Source data:
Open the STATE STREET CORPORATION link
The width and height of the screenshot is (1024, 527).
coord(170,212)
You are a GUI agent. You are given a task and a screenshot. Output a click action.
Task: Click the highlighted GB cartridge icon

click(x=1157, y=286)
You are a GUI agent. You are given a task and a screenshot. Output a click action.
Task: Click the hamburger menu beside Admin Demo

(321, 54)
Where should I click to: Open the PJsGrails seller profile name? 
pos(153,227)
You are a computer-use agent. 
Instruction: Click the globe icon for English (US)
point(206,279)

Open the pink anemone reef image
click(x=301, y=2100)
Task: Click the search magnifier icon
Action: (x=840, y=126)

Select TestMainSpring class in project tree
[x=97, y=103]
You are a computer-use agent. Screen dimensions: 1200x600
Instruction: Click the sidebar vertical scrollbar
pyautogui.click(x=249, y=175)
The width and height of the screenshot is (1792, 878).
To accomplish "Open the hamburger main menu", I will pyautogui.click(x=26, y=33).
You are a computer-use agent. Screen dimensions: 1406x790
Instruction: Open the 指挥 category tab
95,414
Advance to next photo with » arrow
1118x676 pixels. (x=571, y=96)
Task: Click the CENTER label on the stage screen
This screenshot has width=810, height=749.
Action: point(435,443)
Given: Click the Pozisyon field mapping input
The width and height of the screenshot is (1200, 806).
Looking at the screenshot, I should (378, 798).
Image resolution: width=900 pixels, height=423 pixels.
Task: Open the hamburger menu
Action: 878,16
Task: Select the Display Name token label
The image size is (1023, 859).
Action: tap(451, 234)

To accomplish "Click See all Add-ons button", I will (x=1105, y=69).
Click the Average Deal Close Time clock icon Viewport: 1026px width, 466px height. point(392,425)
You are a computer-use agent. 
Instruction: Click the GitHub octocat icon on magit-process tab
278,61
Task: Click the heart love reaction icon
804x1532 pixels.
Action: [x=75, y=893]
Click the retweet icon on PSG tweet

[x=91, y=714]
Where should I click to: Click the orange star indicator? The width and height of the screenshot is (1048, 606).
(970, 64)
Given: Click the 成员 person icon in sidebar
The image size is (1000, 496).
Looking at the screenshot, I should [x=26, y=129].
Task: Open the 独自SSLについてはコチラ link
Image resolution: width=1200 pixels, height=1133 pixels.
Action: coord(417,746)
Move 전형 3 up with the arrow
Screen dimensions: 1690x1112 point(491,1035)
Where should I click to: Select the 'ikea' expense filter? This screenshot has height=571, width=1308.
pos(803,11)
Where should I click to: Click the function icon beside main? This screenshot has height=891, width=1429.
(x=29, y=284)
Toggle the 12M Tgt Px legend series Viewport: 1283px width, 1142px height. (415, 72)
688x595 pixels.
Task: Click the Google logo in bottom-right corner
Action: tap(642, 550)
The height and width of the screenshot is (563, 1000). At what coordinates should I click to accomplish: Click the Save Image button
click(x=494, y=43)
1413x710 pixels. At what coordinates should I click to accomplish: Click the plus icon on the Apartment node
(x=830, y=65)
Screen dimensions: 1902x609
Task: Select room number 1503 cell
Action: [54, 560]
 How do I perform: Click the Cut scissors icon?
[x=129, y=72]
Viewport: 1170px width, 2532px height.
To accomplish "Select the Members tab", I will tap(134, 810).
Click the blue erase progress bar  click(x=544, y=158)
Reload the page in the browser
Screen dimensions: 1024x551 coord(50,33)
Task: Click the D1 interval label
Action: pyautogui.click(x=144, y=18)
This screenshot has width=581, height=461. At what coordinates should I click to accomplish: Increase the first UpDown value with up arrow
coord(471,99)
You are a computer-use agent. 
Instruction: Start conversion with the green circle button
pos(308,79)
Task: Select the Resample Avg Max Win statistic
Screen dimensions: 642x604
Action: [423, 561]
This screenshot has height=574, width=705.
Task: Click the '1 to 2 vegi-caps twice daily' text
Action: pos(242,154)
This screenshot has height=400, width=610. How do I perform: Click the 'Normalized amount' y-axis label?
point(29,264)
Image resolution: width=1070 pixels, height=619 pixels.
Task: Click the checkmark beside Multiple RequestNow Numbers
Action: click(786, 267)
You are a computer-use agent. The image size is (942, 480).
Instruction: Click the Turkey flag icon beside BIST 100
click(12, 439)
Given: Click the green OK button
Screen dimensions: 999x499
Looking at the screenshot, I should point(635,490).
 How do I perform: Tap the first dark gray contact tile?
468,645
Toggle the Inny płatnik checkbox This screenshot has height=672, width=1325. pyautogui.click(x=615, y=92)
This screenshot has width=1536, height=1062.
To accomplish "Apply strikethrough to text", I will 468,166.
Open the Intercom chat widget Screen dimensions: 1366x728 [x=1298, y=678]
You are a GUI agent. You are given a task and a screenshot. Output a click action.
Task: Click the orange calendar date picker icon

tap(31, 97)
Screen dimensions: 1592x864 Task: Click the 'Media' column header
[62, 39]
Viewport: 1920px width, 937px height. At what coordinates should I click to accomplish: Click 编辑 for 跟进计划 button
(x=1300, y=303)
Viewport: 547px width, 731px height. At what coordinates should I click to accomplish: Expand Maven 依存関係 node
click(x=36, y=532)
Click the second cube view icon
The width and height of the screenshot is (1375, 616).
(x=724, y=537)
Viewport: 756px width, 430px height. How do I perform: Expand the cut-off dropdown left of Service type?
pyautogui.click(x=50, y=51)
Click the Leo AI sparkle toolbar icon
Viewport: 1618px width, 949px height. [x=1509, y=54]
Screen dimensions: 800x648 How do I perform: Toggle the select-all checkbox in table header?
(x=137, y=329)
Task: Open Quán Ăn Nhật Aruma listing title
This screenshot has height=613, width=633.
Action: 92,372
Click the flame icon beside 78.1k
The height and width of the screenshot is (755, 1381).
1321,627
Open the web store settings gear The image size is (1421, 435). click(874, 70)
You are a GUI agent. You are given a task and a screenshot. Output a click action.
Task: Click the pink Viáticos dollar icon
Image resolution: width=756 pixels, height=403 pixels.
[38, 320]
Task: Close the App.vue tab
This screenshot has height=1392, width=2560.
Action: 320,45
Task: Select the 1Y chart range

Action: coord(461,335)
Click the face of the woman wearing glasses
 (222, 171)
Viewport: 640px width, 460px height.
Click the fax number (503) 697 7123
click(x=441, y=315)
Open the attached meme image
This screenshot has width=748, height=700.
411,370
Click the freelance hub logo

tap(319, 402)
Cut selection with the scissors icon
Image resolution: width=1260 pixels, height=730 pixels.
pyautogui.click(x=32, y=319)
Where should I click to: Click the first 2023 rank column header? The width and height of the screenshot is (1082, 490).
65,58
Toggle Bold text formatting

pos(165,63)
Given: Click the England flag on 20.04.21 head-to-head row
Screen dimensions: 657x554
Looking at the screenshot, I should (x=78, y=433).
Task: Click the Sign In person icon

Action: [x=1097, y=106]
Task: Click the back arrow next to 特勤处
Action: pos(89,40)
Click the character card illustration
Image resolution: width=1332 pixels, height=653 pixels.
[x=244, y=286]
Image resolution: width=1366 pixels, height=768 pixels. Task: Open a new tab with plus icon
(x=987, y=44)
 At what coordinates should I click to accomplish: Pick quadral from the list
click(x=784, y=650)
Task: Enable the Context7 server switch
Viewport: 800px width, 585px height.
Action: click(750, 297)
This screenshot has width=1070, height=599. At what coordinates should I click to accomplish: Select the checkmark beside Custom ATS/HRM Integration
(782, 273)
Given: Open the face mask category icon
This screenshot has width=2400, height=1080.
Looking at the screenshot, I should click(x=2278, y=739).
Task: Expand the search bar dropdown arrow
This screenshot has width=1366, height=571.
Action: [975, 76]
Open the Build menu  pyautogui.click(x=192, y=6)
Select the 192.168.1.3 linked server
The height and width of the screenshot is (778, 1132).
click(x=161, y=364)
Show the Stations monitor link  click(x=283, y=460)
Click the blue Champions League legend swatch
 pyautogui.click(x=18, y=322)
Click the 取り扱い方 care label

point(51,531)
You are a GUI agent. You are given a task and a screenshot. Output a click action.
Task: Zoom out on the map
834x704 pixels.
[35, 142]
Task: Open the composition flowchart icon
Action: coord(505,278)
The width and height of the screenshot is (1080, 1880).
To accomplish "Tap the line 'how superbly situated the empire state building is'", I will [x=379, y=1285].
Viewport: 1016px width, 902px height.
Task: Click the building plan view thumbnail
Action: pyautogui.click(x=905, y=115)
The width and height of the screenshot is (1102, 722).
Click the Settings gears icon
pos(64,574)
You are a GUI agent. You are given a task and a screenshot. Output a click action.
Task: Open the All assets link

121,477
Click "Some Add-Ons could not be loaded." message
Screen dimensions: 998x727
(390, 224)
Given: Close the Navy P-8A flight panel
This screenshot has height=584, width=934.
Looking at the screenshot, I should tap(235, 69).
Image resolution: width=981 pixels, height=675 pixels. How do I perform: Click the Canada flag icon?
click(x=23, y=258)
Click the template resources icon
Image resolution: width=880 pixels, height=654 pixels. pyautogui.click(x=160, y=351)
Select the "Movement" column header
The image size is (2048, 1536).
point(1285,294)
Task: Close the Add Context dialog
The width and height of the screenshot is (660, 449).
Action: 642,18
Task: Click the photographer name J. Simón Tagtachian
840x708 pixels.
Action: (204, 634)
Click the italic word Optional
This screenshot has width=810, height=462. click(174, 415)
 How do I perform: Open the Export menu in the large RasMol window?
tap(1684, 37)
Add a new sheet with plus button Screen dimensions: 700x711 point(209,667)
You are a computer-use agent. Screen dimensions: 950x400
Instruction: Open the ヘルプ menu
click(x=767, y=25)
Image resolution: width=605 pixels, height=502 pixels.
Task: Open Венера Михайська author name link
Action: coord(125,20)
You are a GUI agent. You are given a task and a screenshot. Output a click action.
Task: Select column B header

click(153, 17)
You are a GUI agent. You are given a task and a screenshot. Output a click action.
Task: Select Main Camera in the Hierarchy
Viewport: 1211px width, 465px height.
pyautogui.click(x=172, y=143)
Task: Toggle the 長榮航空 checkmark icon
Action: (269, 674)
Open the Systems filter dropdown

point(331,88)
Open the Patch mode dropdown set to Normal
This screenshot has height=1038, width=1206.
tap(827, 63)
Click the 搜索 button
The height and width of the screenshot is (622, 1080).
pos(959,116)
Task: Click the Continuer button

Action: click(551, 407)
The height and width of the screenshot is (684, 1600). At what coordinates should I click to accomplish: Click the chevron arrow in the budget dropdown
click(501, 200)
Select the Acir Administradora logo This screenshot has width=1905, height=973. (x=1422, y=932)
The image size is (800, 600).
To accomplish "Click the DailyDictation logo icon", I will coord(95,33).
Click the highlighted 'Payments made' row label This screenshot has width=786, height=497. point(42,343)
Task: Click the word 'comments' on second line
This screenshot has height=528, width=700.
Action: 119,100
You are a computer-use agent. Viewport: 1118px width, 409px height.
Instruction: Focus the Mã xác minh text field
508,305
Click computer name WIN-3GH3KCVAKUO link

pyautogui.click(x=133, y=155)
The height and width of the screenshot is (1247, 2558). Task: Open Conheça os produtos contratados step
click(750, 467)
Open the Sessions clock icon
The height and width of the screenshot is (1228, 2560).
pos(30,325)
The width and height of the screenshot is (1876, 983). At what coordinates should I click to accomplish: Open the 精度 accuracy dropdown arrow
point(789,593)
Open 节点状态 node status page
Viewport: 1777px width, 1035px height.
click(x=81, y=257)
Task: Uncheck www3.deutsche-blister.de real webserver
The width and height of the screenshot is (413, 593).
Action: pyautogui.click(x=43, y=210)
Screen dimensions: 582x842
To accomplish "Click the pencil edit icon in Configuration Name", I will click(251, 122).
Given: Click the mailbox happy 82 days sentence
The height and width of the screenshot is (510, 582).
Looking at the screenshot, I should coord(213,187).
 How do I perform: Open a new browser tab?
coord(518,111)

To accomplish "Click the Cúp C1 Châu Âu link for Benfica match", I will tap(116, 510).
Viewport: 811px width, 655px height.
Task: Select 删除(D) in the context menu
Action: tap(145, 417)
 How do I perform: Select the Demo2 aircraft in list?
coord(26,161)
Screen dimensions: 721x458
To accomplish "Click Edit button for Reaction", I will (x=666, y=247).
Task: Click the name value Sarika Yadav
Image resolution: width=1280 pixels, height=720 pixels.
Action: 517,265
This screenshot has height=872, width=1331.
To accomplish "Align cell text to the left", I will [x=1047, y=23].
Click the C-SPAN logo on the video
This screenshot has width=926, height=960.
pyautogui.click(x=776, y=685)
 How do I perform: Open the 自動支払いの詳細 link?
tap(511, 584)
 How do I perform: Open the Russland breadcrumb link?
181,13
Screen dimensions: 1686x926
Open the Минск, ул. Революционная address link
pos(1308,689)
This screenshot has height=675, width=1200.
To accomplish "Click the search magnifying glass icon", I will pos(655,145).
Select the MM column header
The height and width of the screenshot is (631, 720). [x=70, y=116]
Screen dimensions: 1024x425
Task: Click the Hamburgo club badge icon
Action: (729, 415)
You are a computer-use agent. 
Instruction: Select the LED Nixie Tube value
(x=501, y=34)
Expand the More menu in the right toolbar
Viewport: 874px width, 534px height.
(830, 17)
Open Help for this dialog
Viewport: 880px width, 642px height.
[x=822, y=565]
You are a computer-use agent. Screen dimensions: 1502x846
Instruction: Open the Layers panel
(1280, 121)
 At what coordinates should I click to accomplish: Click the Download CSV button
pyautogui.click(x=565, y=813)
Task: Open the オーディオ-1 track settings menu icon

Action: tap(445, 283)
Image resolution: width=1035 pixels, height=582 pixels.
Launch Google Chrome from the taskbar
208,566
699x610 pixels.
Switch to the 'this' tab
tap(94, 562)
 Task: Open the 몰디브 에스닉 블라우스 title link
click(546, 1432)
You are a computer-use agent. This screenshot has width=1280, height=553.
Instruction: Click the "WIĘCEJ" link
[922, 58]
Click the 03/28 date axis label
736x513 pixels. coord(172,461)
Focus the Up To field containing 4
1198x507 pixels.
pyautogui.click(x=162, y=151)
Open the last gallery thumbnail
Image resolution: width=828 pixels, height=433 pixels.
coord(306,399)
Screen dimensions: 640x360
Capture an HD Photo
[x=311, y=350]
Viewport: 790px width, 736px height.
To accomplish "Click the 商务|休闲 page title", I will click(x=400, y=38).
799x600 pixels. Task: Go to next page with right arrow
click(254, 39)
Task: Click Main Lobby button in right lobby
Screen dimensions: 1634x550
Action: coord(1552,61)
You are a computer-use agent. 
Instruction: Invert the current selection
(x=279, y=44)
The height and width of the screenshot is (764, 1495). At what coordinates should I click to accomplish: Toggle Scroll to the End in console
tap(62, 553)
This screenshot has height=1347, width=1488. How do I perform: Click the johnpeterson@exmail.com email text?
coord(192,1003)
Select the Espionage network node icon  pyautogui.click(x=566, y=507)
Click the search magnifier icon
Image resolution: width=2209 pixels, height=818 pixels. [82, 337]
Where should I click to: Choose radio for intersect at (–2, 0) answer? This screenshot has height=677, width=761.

Aim of the exercise:
Counting the lines of the material that hold the string "clock", state the total and nothing besides.

Solution:
2